Eine Vielzahl von Interessenvertretern sah zu Recht oder Unrecht eigene Interessen bedroht. Ihre Lobbys brachten Angela Merkel als oberste Interessenvertreterin auf Kurs. Sie fand noch inmitten einer schwierigen Regierungsbildung Zeit zu lautstarken Absichtserklärungen, deutsche Autoren vor Google in Schutz nehmen zu wollen.

Die vielleicht gar nicht alle vor der digitalen Wiedergabe und damit verbundenen Einnahmen geschützt werden wollten. Was sollten zum Beispiel Georg Seeßlen und ich dagegen haben, wenn unser Buch „Unterhaltung – Lexikon zur populären Kultur“ (nach einer zweibändigen Ausgabe, Taschenbuchausgabe bei Rowohlt sowie einer einbändigen Sonderausgabe, alle längst vergriffen) bei Google Books wieder auftauchte, erneut Leser fände und vielleicht sogar ein paar Dollar einbrächte? Hätte ich definitiv nicht, entgegen den lauten Parolen der Verbandssprecher.

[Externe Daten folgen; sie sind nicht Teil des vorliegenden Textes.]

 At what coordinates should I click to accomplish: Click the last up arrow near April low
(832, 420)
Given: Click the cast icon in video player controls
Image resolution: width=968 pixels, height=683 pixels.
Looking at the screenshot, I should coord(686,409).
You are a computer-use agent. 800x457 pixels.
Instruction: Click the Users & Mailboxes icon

Das Google Book Settlement, das nach einigen Änderungen von einem US-Bundesrichter abgesegnet wurde, beschränkt den Geltungsbereich der Vereinbarung auf Bücher, deren Copyright in USA, Kanada, Großbritannien und Australien angemeldet wurde. Damit sind nur noch deutschsprachige Bücher betroffen, die zur Copyright-Wahrung eigens in einem dieser Länder registriert wurden oder dort erschienen sind. Abzurufen sind auch diese Titel nur innerhalb der USA.

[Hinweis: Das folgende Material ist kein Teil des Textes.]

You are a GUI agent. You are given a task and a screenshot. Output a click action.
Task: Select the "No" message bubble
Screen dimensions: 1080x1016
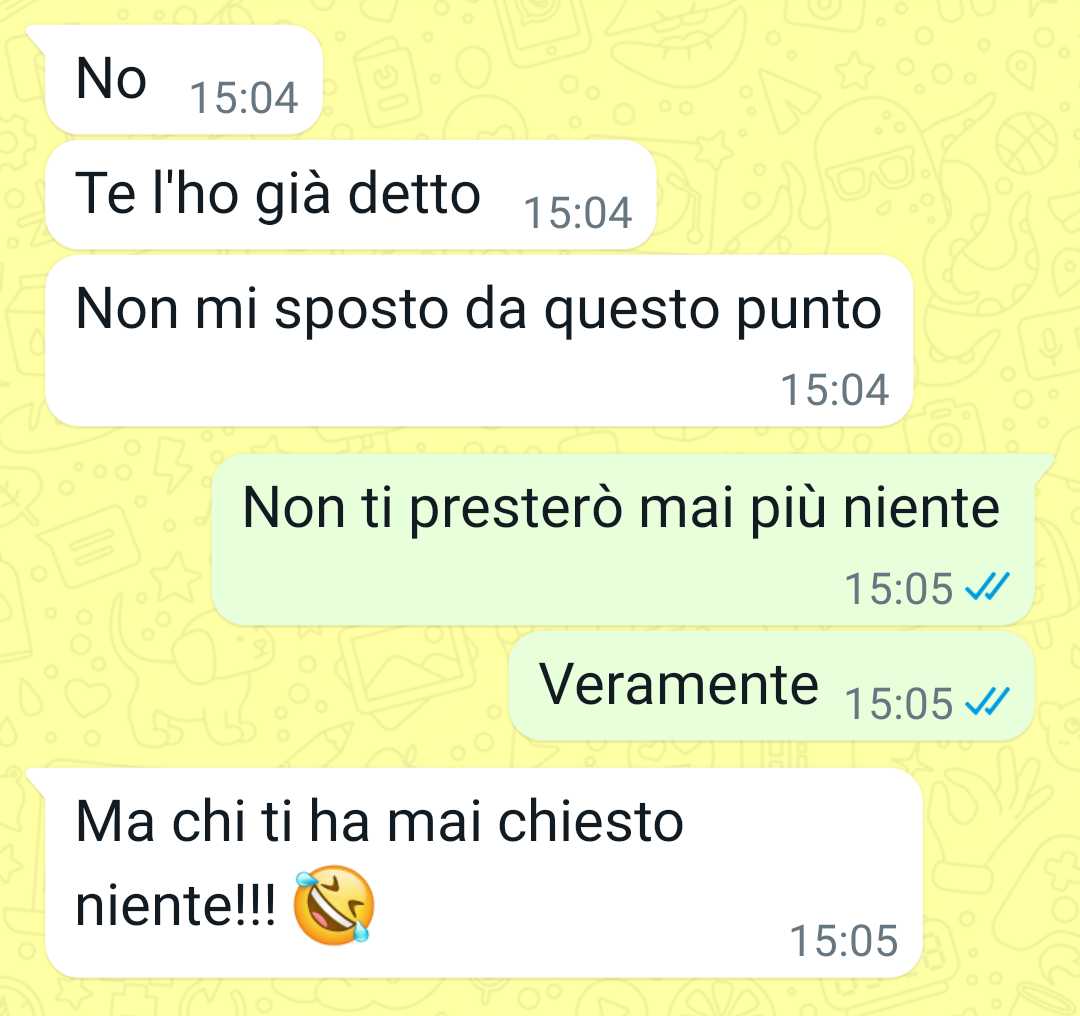tap(183, 81)
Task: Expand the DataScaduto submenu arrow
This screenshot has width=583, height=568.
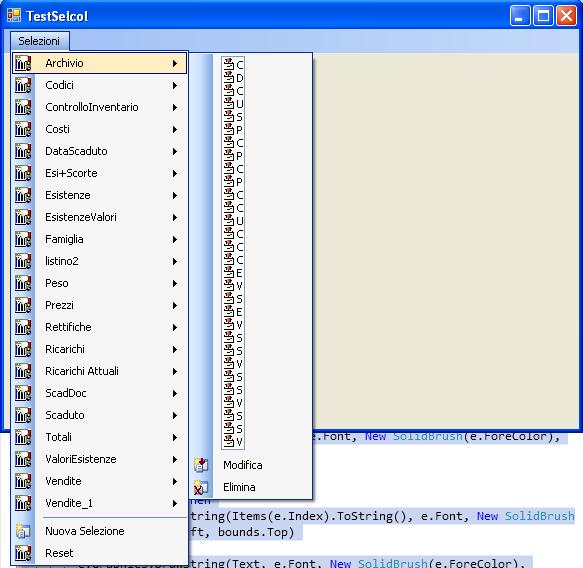Action: tap(175, 151)

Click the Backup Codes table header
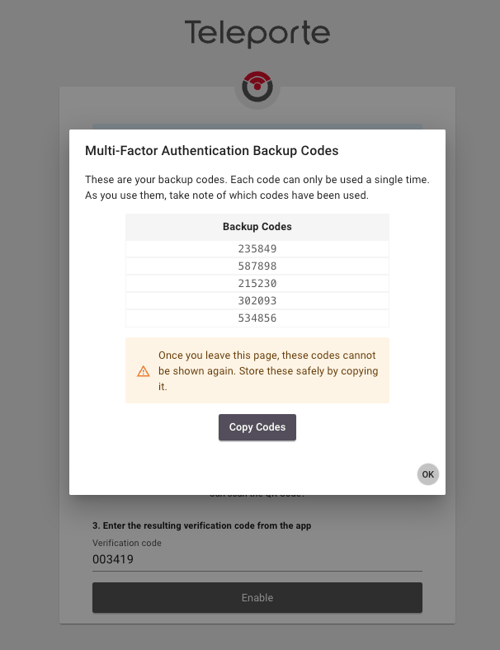(257, 227)
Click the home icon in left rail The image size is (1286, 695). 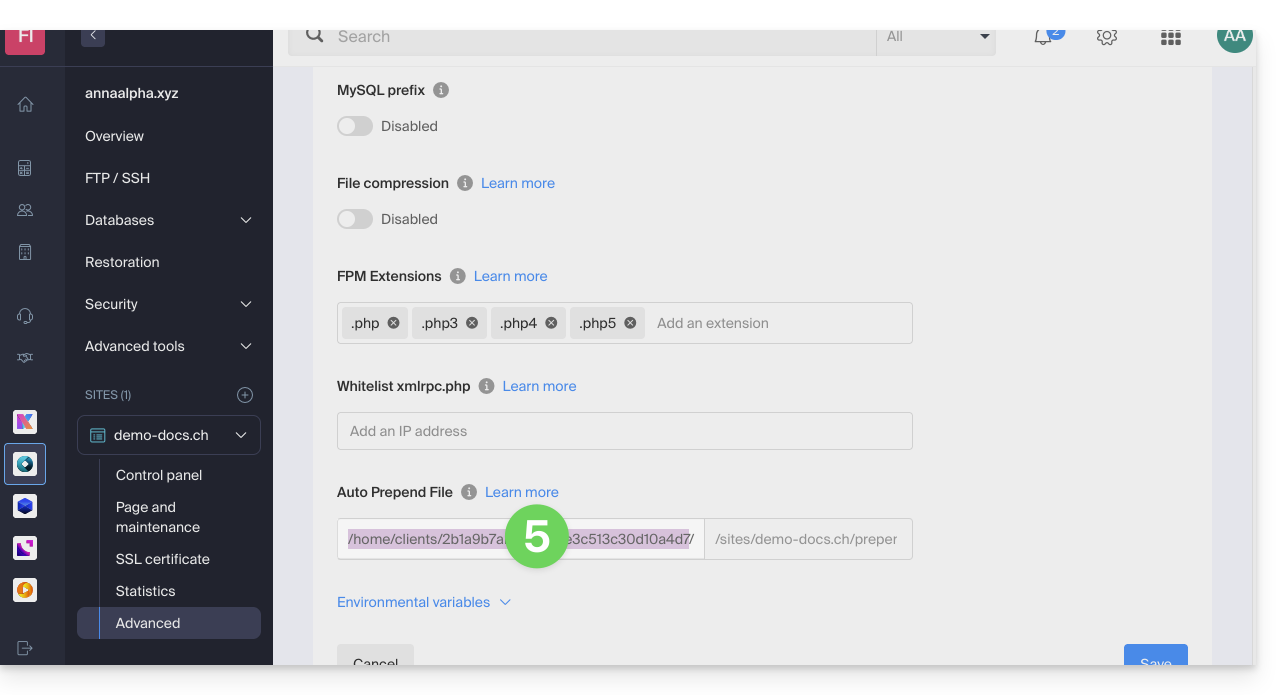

Eine weitere wichtige Änderung ist eine Treuhand-Verwaltung für „verwaiste Bücher“, deren Rechteinhaber nicht ermittelt werden konnten. Sie nimmt die Einnahmen für diese Bücher entgegen (die Formel lautet weiterhin 63 Prozent für die Autoren, 37 Prozent für Google) und bewahrt sie zunächst fünf Jahre auf. Danach dürfen die Mittel teilweise für die Suche nach den Rechteinhabern und schließlich für literarische Einrichtungen sowie gemeinnützige Stiftungen verwendet werden, die Autoren und Lesern zugute kommen.

Die übrigen Änderungen des Google Book Pact erscheinen ähnlich sinnvoll, nicht aber der Wegfall deutschsprachiger Bücher. Autoren, die sich einzeln mit Google einigen wollen, müssen sogar mit weniger guten Konditionen rechnen.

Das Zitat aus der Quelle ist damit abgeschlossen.